Everyone involved in academia should understand the impact that AI is having on assessment. This was the first major discussion within academia that was had after the launch of ChatGPT-3.5 in late 2022, and nearly three years later it remains a vital issue. In this series of articles I will discuss my view on what university assessment ought to look like in 2025 based on both what will work within the existing paradigm of higher education, and what might look different if and when that paradigm changes. These arguments are based on my own experiences in the last three years, conversations with many students and colleagues, and both the established theory and evidence of what and how assessment should be designed, and the growing set of theory and evidence specific to AI and assessment1.
I will begin this series by discussing the problems with current assessment, and how some of the earlier strategies for dealing with the proliferation of AI no longer work. These ideas are on my mind ahead of an event I will be attending next week discussing the future of economics assessments.
In the later parts of this series I will introduce some novel ideas about future assessments, and am sure this event will give me some good ideas to reflect on.
Being AI-proof
It is worth emphasising that no assessment is ‘AI-proof’, in that AI could help planning, brainstorming, finding useful information, grammar etc., all of which are things that current AI is already very good at, and which your students will be using. Some may be perturbed by this, I would encourage students to be doing these things, with some guidance on how to do them well, but in return we expect higher standards. Things that may have been shrugged off as small human errors before, could now be deemed unacceptable when we all have tools to avoid these simple mistakes. This is your judgement to make, and I will return later to the process of producing a final output, for now I will focus on that final piece of work.

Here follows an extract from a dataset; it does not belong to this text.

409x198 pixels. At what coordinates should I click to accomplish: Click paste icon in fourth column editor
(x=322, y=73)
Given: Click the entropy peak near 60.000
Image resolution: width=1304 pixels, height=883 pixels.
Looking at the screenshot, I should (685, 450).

‘AI-proof’ for my purposes here will mean avoiding assessments where students can directly copy and paste much of their answer from an AI chatbot, or other generative AI system.
I will also add that there are a great many types of assessment, and these differ substantially between disciplines. At the end of this series, I will discuss some more innovative ideas for assessments, but in my experience in Economics almost all assessments are either:
A test/exam (in a variety of settings e.g. closed vs open book; in-person vs online).
A written report/essay.
Solutions to a maths or statistics problem set.

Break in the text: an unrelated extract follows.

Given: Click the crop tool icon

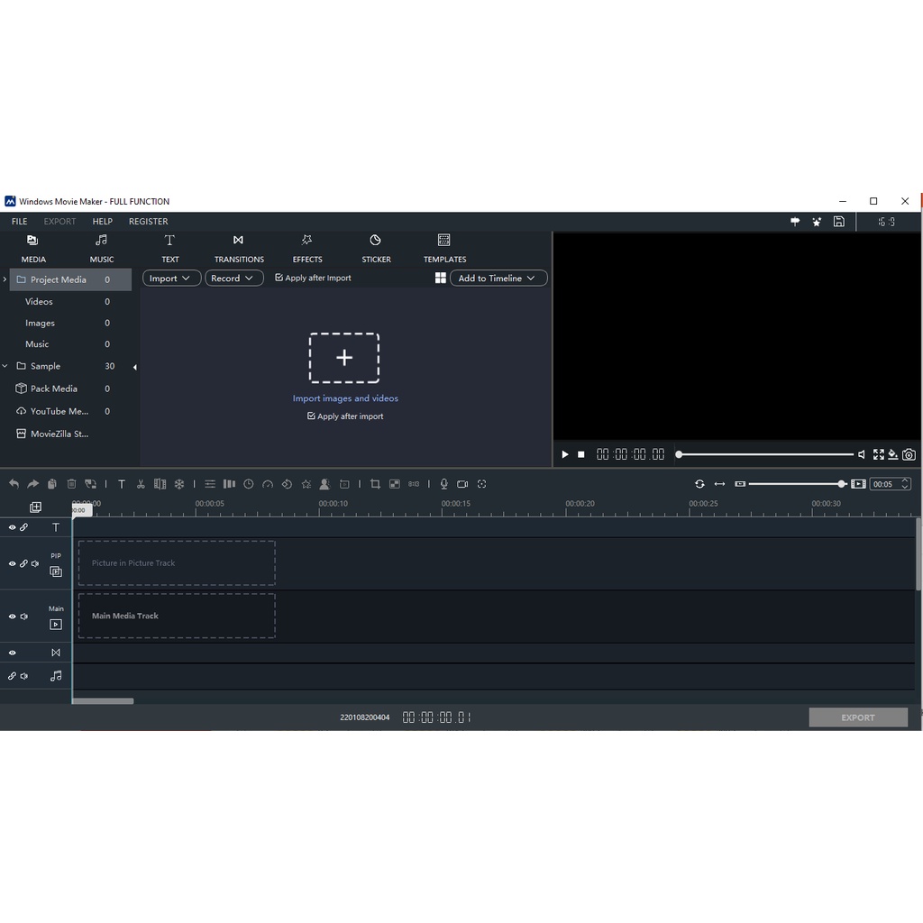Looking at the screenshot, I should click(375, 484).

A presentation of some form (could be spoken, or involve a poster, could be individual or group)
There are lots of slight tweaks to these, but a great many assessments are of this type across a great many disciplines, and all are, to a greater or less extent affected by AI-use from our students.
Finally, before getting into the details, I am principally talking about summative assessment here. Formative assessment is very important and I believe AI can be helpful in a variety of ways in this domain. In particular, if used correctly students now have access to unlimited AI generated formative assessments, marks and feedback to help their learning.

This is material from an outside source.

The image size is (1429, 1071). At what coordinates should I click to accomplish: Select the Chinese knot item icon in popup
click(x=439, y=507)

It is summative assessment that has people worried the most because a major function of university is to provide a signal of student ability. If use of AI allows weaker students to get the same marks as stronger students this is a big problem, and so it is here that we need to react in our assessment strategy.
AI defences that no longer work
A suitable starting point is to consider various ideas that were floated not so long ago, but now are largely irrelevant as part of our response to AI.
AI won’t do a good job of the work.
Some academics I have spoken to, appear to be stuck with an impression of AI capabilities that is seriously out of date. This is quite understandable, what other technology has changed so dramatically, so quickly? Many people are not using AI regularly, so will have little idea. Some may have heard some early stories about hallucinations or that it cannot add numbers properly (both still true in certain contexts) and assumed that this must mean the capabilities are generally poor.
However, the most powerful models, with some sensible use (detailed, iterated prompts, added context etc.) will deliver excellent results in most areas. These powerful models are available to everyone in some form (though with limits) and there will be newer models and capabilities soon. An AI chatbot may not produce the most outstanding answer to your assessment (yet) but it probably gets a pass mark.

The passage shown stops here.